Walking unwittingly into the Science Fiction and Fantasy department of Smiths changed my life. In front of me were three wall-high shelves of books, with bright and glorious covers. Everywhere I looked there were dragons and wizards and rearing horses and fierce barbarians and vast, spectacular landscapes. My knees gave out - I don't even remember sitting down, but I remember sitting there on the floor, just gazing up at shelves that seemed to go on forever. I may have cried; I can't remember. I definitely struggled for breath.

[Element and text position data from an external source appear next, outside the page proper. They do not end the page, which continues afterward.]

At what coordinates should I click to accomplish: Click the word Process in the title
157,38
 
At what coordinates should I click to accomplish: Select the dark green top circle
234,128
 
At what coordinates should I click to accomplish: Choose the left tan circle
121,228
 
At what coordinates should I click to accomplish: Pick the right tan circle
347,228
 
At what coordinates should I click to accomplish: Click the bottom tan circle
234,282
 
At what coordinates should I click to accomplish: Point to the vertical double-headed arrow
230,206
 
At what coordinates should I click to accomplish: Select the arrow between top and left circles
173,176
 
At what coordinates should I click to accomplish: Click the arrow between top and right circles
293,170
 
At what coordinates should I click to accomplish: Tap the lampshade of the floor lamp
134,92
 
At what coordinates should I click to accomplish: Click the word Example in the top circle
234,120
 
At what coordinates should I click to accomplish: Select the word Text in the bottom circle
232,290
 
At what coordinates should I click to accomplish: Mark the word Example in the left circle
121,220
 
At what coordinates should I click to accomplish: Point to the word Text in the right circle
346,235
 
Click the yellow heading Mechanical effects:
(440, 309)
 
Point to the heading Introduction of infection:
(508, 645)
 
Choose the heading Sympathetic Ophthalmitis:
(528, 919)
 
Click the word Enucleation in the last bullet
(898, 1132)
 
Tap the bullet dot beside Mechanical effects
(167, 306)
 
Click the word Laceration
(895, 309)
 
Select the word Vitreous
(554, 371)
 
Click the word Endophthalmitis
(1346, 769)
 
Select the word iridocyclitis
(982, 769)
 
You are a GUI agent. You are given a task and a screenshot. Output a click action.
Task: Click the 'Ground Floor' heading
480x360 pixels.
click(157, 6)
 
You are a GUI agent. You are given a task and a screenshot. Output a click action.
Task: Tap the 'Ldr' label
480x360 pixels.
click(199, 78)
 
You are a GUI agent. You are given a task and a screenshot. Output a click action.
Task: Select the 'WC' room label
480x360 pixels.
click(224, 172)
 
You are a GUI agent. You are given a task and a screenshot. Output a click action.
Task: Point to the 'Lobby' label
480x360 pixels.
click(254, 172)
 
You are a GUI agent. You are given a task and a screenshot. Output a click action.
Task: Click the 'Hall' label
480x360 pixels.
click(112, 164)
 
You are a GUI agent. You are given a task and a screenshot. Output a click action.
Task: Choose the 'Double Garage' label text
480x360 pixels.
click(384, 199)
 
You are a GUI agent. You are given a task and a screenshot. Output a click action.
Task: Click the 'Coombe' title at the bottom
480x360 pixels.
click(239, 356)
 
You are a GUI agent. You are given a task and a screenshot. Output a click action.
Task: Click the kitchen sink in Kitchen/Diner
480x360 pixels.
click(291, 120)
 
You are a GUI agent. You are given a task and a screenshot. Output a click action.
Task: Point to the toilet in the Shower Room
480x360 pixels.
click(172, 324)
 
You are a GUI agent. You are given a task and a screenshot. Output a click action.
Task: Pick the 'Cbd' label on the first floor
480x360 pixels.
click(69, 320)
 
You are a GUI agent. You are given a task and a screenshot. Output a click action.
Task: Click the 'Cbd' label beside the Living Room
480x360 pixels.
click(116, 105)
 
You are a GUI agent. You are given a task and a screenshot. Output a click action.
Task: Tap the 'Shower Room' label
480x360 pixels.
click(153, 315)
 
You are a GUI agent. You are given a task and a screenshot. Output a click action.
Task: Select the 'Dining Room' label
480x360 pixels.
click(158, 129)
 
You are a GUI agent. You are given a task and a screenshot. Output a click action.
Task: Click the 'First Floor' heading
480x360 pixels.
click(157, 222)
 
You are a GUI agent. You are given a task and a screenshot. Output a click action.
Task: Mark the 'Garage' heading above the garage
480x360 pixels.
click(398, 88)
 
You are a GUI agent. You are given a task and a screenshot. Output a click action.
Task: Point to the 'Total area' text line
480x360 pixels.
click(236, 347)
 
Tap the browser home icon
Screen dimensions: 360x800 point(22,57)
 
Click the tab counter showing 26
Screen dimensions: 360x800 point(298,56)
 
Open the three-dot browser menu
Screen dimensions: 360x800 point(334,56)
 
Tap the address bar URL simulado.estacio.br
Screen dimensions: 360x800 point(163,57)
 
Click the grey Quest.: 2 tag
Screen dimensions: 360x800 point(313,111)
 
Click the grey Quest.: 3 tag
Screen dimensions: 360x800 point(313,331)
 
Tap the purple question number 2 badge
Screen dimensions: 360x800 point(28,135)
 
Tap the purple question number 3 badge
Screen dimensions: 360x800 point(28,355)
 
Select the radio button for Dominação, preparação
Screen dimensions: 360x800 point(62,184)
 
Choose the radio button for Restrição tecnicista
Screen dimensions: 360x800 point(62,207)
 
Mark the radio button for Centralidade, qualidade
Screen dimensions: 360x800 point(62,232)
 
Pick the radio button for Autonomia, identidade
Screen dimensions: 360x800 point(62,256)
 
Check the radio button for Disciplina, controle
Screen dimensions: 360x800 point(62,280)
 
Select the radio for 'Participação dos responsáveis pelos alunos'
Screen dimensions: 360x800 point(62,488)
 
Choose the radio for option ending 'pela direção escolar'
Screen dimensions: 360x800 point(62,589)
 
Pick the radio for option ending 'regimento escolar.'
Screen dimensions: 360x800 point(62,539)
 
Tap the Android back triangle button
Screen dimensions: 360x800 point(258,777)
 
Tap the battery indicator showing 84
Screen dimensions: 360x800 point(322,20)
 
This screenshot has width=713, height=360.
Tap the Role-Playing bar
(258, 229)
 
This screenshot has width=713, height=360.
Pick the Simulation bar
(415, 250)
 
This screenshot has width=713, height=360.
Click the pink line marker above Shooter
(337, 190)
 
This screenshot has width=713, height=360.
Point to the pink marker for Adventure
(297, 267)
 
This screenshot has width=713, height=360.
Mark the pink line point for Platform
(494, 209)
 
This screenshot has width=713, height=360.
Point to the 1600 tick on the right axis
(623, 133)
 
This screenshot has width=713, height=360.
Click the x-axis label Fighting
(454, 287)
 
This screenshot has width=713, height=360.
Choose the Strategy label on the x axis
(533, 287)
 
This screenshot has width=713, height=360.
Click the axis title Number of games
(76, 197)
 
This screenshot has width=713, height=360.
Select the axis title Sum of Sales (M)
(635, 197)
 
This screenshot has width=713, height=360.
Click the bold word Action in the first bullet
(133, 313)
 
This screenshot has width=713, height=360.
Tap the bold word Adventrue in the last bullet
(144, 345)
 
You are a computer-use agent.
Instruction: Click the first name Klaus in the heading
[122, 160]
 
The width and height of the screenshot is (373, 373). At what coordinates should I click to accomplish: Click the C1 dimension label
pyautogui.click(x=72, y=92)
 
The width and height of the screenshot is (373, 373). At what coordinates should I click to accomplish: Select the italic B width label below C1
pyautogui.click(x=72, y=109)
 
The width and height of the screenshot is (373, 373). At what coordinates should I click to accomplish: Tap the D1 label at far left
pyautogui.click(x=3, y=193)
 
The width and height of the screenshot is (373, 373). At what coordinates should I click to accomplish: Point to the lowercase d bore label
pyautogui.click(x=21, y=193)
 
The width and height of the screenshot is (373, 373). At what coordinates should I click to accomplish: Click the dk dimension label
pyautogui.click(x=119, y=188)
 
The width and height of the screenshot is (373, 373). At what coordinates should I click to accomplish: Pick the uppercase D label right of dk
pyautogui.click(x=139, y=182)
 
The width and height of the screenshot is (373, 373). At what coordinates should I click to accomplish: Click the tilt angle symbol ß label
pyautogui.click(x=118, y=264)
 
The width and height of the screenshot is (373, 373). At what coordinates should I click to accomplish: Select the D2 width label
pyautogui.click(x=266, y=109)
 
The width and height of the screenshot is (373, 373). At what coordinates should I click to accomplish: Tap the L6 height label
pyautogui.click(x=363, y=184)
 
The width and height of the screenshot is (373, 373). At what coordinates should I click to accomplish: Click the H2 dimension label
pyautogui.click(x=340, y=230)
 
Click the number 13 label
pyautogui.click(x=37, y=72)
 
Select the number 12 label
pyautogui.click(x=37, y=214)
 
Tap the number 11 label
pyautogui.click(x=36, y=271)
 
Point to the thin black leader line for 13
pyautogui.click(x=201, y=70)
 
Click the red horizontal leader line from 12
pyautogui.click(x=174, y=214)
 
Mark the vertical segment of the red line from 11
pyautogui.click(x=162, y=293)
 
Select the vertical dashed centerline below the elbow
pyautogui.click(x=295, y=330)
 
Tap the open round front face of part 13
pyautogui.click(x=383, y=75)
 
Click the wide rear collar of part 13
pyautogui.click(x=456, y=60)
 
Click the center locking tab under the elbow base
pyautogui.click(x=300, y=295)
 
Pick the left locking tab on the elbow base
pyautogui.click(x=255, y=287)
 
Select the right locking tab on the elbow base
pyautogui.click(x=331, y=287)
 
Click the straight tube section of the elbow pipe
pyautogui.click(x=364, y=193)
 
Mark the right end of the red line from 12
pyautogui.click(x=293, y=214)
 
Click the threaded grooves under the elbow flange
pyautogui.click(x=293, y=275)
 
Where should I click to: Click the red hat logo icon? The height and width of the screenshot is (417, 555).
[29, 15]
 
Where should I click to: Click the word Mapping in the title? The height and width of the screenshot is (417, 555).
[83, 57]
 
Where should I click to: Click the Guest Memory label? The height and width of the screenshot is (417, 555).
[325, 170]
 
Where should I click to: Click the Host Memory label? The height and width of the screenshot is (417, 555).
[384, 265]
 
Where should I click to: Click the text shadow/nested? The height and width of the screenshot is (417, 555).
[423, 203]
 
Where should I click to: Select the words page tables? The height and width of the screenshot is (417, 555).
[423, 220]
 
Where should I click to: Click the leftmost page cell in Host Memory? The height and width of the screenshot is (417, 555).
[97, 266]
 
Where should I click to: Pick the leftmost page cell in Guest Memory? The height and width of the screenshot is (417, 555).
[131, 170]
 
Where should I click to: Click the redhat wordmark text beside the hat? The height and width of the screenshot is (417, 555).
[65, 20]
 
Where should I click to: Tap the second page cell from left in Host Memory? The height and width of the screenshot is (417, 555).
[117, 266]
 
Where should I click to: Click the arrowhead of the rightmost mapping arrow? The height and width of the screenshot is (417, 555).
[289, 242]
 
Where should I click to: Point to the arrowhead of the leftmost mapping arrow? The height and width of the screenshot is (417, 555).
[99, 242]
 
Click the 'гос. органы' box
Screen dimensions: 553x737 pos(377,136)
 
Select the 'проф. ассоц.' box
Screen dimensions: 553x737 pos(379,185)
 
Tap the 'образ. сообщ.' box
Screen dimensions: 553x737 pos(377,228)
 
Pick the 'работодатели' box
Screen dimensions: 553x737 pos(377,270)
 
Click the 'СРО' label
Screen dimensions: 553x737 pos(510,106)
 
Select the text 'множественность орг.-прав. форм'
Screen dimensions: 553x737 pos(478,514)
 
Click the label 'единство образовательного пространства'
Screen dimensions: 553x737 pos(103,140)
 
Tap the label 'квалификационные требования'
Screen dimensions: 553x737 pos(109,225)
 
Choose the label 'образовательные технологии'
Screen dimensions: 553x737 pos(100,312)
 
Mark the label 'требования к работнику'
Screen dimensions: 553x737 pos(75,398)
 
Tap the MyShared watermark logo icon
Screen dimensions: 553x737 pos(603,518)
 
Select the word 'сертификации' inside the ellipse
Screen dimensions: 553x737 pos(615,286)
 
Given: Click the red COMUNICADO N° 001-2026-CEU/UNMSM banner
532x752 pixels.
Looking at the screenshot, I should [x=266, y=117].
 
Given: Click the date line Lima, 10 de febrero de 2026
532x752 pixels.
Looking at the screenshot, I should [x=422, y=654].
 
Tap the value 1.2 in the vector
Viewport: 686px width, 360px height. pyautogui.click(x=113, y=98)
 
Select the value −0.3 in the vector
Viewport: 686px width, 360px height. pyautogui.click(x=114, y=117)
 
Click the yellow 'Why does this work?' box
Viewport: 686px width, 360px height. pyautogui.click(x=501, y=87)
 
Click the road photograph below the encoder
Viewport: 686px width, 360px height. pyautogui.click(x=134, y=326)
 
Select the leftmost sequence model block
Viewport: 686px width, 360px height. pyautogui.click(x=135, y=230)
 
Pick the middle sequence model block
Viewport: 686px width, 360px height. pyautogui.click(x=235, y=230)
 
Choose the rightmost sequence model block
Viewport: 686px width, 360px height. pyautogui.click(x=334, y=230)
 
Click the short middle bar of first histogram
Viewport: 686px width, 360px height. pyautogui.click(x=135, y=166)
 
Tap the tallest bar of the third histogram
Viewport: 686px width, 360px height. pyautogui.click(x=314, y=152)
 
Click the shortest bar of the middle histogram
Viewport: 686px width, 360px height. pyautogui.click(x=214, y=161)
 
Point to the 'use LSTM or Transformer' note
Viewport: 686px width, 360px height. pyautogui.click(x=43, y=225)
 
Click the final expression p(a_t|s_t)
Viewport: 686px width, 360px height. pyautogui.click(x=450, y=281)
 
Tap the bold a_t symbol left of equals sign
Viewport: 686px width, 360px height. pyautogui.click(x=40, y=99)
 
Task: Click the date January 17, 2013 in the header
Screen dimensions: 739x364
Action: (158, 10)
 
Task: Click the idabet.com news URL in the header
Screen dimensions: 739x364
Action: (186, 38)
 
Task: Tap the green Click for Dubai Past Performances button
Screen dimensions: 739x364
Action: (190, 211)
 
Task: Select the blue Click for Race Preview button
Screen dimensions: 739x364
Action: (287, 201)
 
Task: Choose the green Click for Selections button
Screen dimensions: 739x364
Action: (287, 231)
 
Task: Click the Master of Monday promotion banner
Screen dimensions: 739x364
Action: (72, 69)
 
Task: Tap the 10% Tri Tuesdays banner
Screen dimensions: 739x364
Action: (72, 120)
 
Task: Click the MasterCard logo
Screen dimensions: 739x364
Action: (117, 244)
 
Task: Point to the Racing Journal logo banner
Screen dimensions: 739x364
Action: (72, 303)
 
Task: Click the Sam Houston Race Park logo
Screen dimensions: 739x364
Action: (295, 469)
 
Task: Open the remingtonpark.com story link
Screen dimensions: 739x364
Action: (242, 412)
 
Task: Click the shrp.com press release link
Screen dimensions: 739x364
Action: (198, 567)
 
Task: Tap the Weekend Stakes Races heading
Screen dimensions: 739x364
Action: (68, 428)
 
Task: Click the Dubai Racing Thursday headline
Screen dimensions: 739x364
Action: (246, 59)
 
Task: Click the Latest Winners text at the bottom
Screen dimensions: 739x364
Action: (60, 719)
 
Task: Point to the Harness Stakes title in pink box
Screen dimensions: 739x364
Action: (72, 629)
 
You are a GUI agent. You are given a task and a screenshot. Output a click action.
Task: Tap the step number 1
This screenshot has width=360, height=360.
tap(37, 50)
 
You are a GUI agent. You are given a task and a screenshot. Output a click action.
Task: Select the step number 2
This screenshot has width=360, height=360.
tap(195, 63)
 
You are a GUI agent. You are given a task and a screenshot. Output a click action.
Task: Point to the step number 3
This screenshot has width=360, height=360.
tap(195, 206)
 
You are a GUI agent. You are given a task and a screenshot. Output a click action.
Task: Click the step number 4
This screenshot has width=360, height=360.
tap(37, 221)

I don't know how long I sat there and stared, but eventually it dawned on me that these were books that I could pick up, and look at, and even, if I could find the money, buy. And then I could read them, all of the these books that were just waiting there for me. Shaking, I reached out and picked up the first book that caught my eye, one that was at my eye-level where I was sitting by the bottom of the first bookshelf. By the time I'd read the blurb, I wanted that book, wanted it so much that it knocked the breath out of me. (And then I realised that it was dark outside, and Ellie was gone, and I had missed so many buses that my mother probably thought I was dead in a ditch somewhere, but that's a digression).
That book is sitting on the desk beside me as I write. It's gone soft with age and rereading. The corners are all folded in. Its spine is creased, and coming detached. Its cover feels loose in my hand when I pick it up. It's been lugged around in ugly schoolbags, in the bottom of my student backpacks, in smart handbags on commuter trains. It's been to Oxford, Cambridge, London, all over the south east. I can still remember little bits of it off by heart, especially from the opening pages.
That book is The Diamond Throne. In case anyone reading this doesn't know, the man who wrote it died this week.
I loved Eddings' books as a teenager. I remember going into the bookshop every night on the way home to check if The Shining Ones was out in paperback yet. I remember spending an RE lesson desperately whispering spoilers for The Hidden City to my poor best friend, who was waiting for me to finish it and lend it to her, until she and our teacher both begged me to be quiet. I bought The Rivan Codex in hardback on the release date and considered it money well-spent. I've read The Losers, High Hunt and Regina's Song (though I found them all either dull or contrived - some plot elements don't translate well to other genres). As a young adult, I found his writing more frustrating, particularly his female characters, but I still kept my copies, and I still reread them. Last year, I sat down and reread The Belgariad again, and just enjoyed the sheer craftmanship of it.
As a writer, I was hugely influenced by Eddings, particularly by The Elenium, which I vastly preferred. The Belgariad is great fun, especially for an Arthurian geek, but Sparhawk's world was real to me in a way Garion's never was. Here was this messy, dirty complicated world, with murky politics and dreadful weather and heroes who were weary and occasionally bad-tempered and more prone to bantering than long-winded speeches, but still heroes for all that. I can't quite remember how I first reacted to the opening of the books, with this tired man riding in the rain, musing on his past, but by the time I reached the third book, the road to Cimmura was one of my favourite places. That mixture of realism, melancholy and wry humour had a huge influence on my writing. In a way, whenever Tiger watches the mist gather over Atlantis, or Geldorath struggles with hiraeth or the rain starts falling on the Ardent Tamarisk, they're on the road to Cimmura in the rain.
There's more I could say, but I have reports to write, and a battered, much loved set of books to start rereading.